Bullet point 3 - the feeling of my heart pounding - is a pretty reliable indicator of me having overdone it cognitively. It also happens after a meal if I'm having trouble digesting food. It will stop me sleeping and unfortunately my heart meds make no difference as they only change my heart rate and the pounding feeling has nothing to do with my heart rate. Doesn't seem to be related to blood pressure either. I've never asked a doctor what causes it because they're usually uninterested in "subjective feelings" like this!
JustChilling last edited by
@Glimmer hi I was diagnosed MECFS then after reading lots about dysautonomia & POTS/OI I convinced my GP to:
- do a 24 hour ambulatory blood pressure test (easy to organise)

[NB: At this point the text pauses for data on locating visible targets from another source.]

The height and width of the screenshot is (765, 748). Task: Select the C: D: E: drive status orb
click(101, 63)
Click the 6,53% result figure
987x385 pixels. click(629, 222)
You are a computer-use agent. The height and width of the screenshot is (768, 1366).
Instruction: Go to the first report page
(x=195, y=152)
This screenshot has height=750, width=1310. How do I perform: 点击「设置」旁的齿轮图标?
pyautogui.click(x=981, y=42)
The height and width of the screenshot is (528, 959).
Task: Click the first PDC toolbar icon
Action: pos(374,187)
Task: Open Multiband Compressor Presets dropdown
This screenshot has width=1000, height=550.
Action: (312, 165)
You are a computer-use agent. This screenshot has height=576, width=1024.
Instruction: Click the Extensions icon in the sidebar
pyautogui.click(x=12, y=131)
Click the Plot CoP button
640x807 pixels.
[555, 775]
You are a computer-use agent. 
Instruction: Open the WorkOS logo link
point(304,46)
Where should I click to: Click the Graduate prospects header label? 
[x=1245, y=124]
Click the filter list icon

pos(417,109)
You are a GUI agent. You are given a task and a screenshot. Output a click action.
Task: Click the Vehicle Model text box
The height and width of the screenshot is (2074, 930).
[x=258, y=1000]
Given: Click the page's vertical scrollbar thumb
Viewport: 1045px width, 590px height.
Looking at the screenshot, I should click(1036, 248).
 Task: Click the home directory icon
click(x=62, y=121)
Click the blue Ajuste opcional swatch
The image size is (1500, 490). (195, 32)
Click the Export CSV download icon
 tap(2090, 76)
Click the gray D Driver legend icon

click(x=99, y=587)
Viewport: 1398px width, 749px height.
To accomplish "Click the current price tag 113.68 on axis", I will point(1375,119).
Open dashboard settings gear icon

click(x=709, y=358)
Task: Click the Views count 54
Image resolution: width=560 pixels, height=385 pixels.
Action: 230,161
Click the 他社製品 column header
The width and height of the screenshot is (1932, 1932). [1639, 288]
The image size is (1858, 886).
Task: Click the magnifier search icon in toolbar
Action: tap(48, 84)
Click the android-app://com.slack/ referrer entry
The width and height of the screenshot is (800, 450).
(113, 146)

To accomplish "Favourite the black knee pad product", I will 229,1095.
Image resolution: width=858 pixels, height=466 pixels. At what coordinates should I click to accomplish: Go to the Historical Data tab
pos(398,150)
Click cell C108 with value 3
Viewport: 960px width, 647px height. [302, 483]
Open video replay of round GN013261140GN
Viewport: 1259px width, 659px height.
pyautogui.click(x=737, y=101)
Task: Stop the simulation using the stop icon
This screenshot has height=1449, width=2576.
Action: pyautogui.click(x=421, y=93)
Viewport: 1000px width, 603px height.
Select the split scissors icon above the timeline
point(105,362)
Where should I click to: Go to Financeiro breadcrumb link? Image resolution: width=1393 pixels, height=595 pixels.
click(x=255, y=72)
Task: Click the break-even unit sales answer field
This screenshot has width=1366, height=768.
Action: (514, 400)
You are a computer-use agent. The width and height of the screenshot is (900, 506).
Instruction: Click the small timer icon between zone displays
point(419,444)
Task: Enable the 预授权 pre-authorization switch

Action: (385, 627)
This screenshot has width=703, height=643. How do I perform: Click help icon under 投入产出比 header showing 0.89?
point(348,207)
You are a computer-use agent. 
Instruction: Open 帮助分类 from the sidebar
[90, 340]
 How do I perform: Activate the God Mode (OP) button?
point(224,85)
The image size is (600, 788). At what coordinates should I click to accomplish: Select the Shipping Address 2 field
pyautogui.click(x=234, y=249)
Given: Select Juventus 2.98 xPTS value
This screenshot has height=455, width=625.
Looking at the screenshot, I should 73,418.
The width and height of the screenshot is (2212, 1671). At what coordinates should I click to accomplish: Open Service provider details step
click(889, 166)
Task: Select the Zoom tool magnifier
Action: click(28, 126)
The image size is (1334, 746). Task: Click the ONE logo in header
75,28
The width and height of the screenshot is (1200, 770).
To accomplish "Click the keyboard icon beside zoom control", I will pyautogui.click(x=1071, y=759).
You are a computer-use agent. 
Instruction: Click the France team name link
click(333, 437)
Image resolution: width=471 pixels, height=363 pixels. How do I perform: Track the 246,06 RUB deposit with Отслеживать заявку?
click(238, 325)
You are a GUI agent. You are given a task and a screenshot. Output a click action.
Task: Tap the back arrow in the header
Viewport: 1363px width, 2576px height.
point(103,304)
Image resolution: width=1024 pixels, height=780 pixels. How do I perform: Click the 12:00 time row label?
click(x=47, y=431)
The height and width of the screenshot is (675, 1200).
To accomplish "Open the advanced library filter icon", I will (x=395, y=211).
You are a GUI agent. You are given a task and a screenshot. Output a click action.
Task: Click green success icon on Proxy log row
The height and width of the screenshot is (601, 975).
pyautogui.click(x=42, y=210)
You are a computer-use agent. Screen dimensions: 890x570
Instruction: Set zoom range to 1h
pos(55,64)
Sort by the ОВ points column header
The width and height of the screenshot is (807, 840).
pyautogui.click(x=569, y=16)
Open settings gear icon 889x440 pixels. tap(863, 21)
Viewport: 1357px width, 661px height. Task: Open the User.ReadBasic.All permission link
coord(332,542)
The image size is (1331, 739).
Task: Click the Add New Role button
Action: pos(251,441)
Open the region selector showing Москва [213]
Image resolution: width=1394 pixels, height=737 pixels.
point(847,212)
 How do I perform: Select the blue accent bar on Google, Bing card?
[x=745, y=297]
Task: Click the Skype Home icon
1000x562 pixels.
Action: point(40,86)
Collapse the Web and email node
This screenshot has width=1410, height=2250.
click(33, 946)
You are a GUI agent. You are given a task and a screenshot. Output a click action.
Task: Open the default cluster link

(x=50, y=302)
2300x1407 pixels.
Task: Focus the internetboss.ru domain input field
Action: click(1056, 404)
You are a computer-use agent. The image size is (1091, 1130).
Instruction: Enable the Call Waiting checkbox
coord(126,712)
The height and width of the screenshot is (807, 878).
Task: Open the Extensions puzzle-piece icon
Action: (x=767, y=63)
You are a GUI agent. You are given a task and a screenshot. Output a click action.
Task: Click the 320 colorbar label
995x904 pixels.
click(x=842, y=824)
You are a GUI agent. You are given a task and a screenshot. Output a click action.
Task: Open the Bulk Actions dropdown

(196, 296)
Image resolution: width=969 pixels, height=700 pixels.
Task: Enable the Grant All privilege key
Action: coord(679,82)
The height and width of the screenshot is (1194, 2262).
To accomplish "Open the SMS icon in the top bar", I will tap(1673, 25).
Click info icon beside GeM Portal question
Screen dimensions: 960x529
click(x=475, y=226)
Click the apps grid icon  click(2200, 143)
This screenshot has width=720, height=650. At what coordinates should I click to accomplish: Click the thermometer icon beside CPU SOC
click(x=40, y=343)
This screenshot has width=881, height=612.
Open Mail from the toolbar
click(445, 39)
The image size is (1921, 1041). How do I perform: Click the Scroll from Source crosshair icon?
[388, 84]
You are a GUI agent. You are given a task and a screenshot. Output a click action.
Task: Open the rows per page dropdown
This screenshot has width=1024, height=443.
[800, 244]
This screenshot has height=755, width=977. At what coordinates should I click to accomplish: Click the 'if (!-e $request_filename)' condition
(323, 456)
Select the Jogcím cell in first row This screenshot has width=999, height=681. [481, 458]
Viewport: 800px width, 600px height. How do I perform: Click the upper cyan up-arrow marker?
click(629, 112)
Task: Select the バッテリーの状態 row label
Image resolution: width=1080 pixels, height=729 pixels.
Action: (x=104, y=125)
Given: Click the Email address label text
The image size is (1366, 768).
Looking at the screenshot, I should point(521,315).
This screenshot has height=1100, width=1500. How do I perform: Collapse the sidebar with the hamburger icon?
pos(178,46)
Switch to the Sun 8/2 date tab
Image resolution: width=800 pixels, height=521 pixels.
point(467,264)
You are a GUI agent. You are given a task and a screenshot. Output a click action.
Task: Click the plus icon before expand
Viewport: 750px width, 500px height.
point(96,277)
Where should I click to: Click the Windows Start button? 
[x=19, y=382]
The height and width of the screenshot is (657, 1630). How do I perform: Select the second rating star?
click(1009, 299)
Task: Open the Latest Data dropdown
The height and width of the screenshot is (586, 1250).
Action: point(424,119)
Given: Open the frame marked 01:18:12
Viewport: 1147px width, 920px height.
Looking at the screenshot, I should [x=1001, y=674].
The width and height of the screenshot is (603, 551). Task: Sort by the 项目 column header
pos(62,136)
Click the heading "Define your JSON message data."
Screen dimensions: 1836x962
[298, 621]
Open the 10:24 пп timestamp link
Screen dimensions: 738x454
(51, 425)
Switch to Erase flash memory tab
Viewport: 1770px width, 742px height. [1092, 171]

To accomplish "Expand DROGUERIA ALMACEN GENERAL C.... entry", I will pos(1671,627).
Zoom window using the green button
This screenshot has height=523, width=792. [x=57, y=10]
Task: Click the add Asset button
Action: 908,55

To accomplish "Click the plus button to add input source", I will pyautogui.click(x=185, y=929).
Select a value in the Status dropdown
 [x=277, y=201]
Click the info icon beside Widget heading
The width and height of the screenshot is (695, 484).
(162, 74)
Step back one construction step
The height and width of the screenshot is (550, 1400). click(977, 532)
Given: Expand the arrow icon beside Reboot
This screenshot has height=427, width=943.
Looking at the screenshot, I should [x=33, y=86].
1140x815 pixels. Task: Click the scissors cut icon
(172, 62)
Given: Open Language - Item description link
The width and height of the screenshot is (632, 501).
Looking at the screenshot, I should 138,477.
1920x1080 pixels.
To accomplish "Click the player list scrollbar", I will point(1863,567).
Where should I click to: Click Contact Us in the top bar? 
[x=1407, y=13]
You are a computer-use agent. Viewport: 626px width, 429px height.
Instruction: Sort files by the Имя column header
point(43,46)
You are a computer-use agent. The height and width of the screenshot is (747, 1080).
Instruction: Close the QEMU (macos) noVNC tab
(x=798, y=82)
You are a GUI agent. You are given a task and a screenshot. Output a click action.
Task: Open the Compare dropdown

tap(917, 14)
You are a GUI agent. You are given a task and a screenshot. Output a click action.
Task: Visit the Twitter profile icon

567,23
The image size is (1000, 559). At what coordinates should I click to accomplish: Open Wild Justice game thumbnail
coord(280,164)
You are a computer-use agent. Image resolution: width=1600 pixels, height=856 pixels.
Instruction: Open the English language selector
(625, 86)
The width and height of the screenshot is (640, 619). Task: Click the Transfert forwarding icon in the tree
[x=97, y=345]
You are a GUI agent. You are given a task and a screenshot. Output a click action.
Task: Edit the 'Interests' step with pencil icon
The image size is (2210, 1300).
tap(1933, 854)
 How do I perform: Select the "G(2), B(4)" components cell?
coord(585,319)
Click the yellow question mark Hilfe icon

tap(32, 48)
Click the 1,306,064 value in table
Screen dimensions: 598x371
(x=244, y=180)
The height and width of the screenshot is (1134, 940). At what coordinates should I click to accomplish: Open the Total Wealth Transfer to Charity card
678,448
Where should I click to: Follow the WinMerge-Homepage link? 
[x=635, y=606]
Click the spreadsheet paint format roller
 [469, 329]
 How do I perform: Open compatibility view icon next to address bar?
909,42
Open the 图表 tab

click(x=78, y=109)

- seperately (not during 24 hour blood pressure test) do a NASA Lean Test at GP's with their nurse (make sure the GP/nurse fully understand instructions on how to do it before doing this test, you are not supposed to talk if possible during this test as that will raise your blood pressure a bit) here's a link to instructions, it's much easier than a tilt table test and minimal impact on you compared to tilt table https://batemanhornecenter.org/wp-content/uploads/2016/09/NASA-Lean-Test-Instructions.pdf
- send all results to a specialist who knows about dysautonomia
I did all this, and finally got to the specialist who diagnosed EDS-like Hypermobility Syndrome with secondary Orthostatic Intolerance (POTS) as well as confirming I had MECFS too. This is a much easier way for you and your GP and specialists to see what your blood pressure is doing. Once I got put onto the correct dose of meds (Midodrine, I couldn't tolerate Fludrocortisone) I found my neck and head aches are much reduced and less severe. I also am investigating structural issues, recently had a neck and brain MRI that showed foraminal stenosis in my spine (neck) and mild narrowing of spinal canal from bone spurs, so wonder if that is a possible CSF leak issue for me too, and now it's another slow referral period to see a neuro. I find getting the dizziness/lightheadedness under more control with Midodrine has been a game changer for me, I wouldn't be without it now. Previously I had tried increased hydration & salt etc but it really didn't help much, my BP drops too low and I needed medication (ended up in hospital in Feb this year with BP 100/5 and they didn't know how to help, yikes! Went home and slept, hassled small local rural hospital to forward BP readings to GP then hassled GP to forward them to specialist who finally raised my Midodrine dose to a higher dosage that works a treat. I find I have to chase up things with doctors a lot!
Start the process, it's so much easier to function when you are on the right treatment for dysautonomia/blood pressure problems. It could be a CFS leak/Chiari/etc, but start with what your blood pressure is doing, that will get you on the right track with GP and finding specialist (Austin Hypertension Clinic is good!) Hope this helps.
@JustChilling Hi! Thanks for your advise and interest. I think I’ve developed another syndrome, called Doctor’s Reluctance Syndrome. (My idea for its name, sorry). After so long with CFS I think I’ve reached a point where I don’t want to even discuss it with my GP. I would actually feel uncomfortable about it. And she never asks. I can just see me asking my GP for the OI test and her giving me a strange look, and asking why etc. yes I know I could change my GP but I haven’t the energy to start again. And the idea of starting a new medication is a no go zone. I’m just sitting back waiting for the researchers to finally give us the answer, hopefully in my lifetime.